Scottish Sea Farms recorded a loss of NOK 65 million (USD 6.1 million, EUR 5.6 million) in Q2 2023, a stark reversal of the NOK 70 million (USD 6.6 million, EUR 6.1 million) in earnings it took in during Q2 2022. The company harvested just 6,325 metric tons (MT) of salmon in Q2, compared to 9,489 MT in Q2 2022. For the first six months of 2023, its harvest totaled 11,495 MT, compared with 17,329 MT in the first half of last year.
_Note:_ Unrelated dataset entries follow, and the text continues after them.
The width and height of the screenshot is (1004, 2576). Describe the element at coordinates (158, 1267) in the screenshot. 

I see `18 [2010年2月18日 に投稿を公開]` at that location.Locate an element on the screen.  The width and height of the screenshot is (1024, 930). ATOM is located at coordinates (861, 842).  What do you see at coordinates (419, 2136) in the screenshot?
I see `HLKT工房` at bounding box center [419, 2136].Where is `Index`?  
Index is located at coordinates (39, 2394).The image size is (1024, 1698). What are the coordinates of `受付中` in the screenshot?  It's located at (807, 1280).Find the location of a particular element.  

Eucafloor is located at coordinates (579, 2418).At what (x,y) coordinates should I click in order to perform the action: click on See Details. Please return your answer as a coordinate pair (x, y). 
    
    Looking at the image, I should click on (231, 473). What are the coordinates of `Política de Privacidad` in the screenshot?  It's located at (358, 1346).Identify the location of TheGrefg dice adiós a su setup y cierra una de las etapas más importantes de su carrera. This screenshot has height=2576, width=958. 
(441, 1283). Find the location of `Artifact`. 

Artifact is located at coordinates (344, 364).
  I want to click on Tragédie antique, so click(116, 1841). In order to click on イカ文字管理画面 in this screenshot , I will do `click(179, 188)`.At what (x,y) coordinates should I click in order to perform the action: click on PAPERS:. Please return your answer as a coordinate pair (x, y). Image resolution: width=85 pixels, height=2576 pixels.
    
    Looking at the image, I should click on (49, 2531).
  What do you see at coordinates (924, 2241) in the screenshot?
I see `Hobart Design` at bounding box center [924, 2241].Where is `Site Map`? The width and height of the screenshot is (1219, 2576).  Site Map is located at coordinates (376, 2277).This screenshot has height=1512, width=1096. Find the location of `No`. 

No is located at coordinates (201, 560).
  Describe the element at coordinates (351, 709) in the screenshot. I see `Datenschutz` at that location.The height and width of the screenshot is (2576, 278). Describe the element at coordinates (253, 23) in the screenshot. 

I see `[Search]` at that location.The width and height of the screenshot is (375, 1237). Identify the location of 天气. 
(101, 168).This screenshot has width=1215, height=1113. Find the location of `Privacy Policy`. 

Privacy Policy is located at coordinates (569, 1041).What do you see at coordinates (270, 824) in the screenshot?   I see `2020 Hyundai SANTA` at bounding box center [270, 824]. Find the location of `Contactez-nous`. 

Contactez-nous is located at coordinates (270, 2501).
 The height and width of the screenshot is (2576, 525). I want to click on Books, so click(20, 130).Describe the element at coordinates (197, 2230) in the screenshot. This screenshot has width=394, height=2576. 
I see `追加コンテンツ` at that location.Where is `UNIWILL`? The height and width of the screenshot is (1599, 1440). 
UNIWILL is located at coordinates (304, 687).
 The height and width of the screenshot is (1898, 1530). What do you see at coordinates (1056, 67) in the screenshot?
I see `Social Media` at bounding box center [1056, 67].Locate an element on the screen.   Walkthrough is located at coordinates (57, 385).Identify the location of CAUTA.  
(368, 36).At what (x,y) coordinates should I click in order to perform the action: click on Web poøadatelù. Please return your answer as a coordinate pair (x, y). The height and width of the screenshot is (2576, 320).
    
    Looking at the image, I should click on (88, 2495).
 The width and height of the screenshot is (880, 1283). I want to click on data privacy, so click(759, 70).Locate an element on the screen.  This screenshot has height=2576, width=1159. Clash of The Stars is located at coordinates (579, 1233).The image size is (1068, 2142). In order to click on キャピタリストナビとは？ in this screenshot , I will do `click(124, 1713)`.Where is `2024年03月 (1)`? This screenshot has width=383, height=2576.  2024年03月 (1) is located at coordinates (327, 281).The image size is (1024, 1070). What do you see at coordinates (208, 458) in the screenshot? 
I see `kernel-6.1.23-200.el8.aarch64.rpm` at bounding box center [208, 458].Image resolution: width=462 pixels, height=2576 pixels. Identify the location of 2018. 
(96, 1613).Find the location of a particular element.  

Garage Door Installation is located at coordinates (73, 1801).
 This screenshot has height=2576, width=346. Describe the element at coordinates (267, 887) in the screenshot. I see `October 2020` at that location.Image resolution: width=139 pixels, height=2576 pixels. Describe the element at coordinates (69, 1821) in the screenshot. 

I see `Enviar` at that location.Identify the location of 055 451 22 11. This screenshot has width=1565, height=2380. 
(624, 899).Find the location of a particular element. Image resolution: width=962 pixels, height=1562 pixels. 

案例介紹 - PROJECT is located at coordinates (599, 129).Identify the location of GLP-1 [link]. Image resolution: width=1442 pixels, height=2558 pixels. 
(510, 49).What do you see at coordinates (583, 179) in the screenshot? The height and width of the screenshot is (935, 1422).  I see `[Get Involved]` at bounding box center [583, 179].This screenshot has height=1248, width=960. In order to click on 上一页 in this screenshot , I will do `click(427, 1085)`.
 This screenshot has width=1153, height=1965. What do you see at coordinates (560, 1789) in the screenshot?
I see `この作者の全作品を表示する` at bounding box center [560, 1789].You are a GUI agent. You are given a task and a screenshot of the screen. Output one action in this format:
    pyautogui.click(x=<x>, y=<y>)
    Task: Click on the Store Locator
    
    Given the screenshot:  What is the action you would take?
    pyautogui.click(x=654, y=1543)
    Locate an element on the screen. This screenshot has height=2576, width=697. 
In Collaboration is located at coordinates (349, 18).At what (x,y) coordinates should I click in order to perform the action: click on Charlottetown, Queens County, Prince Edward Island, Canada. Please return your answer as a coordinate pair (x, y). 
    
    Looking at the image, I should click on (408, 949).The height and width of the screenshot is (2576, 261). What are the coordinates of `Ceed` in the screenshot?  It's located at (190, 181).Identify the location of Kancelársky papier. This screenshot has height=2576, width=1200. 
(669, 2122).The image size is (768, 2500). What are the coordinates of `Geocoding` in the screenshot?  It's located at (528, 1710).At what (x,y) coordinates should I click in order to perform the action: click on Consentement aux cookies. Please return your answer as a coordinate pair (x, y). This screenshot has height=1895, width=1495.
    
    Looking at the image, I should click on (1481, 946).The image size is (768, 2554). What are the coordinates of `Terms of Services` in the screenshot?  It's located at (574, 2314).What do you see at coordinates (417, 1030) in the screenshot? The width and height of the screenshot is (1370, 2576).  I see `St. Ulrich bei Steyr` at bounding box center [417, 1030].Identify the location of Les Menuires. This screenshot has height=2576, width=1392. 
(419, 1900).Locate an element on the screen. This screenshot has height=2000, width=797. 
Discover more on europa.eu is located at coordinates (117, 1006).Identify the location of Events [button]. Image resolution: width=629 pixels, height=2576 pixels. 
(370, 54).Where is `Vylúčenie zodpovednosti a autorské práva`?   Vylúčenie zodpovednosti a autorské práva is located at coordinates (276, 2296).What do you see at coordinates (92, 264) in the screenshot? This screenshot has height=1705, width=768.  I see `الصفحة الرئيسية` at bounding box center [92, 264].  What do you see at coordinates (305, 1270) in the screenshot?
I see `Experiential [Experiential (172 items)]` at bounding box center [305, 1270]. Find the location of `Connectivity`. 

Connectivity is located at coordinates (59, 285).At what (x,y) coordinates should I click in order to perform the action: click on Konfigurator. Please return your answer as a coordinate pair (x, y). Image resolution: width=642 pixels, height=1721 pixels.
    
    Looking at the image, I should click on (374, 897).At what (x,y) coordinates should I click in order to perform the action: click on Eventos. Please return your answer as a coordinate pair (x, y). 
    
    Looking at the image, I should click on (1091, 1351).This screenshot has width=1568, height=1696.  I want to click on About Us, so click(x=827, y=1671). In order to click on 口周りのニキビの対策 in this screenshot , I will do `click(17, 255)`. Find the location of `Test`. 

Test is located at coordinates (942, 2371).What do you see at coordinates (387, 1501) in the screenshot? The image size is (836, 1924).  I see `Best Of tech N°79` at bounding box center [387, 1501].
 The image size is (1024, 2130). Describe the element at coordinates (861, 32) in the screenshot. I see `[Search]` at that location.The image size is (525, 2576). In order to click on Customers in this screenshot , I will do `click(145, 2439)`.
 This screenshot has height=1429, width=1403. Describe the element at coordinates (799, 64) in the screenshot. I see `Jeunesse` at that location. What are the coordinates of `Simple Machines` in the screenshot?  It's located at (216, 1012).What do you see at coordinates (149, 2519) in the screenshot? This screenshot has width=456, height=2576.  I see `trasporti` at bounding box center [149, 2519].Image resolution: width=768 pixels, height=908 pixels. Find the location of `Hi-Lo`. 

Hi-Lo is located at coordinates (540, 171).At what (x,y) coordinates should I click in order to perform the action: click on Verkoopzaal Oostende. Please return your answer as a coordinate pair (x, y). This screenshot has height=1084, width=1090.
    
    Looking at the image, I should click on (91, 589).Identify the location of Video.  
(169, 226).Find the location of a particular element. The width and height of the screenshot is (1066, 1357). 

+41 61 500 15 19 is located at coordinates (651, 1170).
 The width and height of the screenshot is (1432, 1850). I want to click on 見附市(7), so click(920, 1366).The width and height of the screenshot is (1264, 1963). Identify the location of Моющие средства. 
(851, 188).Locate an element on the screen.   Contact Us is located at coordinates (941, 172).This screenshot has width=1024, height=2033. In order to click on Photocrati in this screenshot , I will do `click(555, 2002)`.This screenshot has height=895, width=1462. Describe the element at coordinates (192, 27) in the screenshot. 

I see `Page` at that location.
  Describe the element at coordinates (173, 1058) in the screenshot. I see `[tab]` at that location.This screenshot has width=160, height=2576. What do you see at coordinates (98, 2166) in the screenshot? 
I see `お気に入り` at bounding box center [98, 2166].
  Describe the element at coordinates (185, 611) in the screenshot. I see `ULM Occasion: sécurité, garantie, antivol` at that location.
The salmon producer has revised its harvest guidance for the year down to 27,000 MT, which, if realized, would be 30 percent lower than its 2022 totals.

Scottish Sea Farms’s quarterly revenue totaled NOK 692 million (USD 64.9 million, EUR 60.1 million), down from the NOK 884 million (USD 82.9 million, EUR 76.8 million) the company earned in Q2 2022. At the same time, its operational earnings before interest and taxes (EBIT) plummeted from NOK 190 million (USD 17.8 million, EUR 16.5 million) to a loss of NOK 144 million (USD 13.5 million, EUR 12.5 million).

To improve its performance and improve efficiency, Scottish Sea Farms has plans to modernize and consolidate its farming estate into a smaller number of sites with fewer but larger-sized pens.

Loch Nevis, one of the company’s longest-farmed locations, is next in line for a GBP 1.5 million (USD 1.9 million, EUR 1.8 million) upgrade. Two of the three farms at Loch Nevis – Nevis A and Nevis B – are undergoing modernization. The site originally had 12 80-meter circumference pens at each farm, but there will now be just five 120-meter pens, reducing the overall number of units from 36 to 10 while maintaining the same overall biomass.

Under recent permitted development rights (PDRs) rulings, the Scottish government confirmed that salmon farmers are now able to apply to increase pens to a maximum circumference of 200 meters.

The plan’s objective is to create more space between pens, increase water exchange and oxygen flow in and around farms, and, in turn, enhance growing conditions further. Additionally, with fewer pens for the farm teams to tend to and support vessels to get around, the new configuration should enhance operational efficiencies and response times. The project also aims to minimize the impact of environmental challenges that can occur at farms, such as the acute micro-jellyfish bloom event that affected Loch Nevis last autumn.

Scottish Sea Farms will stock both farms later this year.

Loch Nevis is the fourth of six such Scottish Sea Farm upgrades and consolidations to take place this farming year, following Fiunary in the Sound of Mull, Bring Head in Orkney, and Setterness South in Shetland, with Wyre and Swarta Skerry – both also in the Northern Isles – due for stocking soon. This will bring the total number of company modernization projects undertaken since 2021 to 14. Next up, in early 2024, the company will aim to modernize the farming sites of Kishorn North, South, and West, as well as Summer Isles and Toyness.